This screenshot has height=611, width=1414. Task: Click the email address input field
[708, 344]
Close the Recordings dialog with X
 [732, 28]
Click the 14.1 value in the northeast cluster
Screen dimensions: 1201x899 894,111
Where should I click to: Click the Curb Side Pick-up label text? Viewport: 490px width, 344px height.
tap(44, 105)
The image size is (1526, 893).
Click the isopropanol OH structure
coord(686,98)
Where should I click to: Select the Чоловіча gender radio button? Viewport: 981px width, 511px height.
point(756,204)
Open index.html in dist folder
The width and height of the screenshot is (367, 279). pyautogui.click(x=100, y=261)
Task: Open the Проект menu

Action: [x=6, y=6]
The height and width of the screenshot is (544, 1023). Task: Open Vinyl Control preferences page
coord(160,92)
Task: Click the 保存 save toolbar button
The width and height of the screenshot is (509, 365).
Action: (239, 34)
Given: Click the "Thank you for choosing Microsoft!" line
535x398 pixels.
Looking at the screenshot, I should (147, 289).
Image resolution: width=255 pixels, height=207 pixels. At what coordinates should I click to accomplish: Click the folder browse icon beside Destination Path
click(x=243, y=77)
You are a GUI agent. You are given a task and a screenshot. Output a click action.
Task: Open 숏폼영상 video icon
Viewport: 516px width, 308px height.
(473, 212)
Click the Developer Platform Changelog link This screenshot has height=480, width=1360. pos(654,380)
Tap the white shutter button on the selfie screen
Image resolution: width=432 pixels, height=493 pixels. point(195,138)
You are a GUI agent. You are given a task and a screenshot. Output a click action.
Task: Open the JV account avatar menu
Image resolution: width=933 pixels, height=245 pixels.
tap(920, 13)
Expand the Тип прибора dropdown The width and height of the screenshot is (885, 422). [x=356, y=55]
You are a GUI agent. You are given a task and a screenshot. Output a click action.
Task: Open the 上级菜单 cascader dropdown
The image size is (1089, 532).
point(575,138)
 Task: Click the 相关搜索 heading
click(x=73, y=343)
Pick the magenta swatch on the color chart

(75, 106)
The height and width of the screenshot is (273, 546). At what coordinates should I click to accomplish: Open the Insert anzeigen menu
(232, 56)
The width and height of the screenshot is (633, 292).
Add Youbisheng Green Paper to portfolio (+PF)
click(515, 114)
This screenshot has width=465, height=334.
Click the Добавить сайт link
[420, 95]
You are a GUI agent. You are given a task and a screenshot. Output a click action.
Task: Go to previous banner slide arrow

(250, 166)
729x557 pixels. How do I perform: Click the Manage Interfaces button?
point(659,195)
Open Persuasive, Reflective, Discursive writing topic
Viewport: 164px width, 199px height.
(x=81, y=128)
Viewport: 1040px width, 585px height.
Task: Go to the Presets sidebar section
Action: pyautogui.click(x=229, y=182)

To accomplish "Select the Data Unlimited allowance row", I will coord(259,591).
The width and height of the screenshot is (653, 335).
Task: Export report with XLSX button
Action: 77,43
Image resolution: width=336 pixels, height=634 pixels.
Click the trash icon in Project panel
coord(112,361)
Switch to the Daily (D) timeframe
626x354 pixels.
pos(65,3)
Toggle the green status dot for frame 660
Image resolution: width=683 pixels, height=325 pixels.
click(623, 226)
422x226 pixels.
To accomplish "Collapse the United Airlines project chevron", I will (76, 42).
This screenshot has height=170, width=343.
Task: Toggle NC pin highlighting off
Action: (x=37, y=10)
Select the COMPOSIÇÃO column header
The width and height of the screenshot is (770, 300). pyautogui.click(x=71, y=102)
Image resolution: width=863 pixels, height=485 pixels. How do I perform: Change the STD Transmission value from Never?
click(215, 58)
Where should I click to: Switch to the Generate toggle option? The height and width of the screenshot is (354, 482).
———
Exercise requirements: Looking at the records above, how many of their lines carry the string "Switch"? Answer with the number and nothing else.

Final answer: 2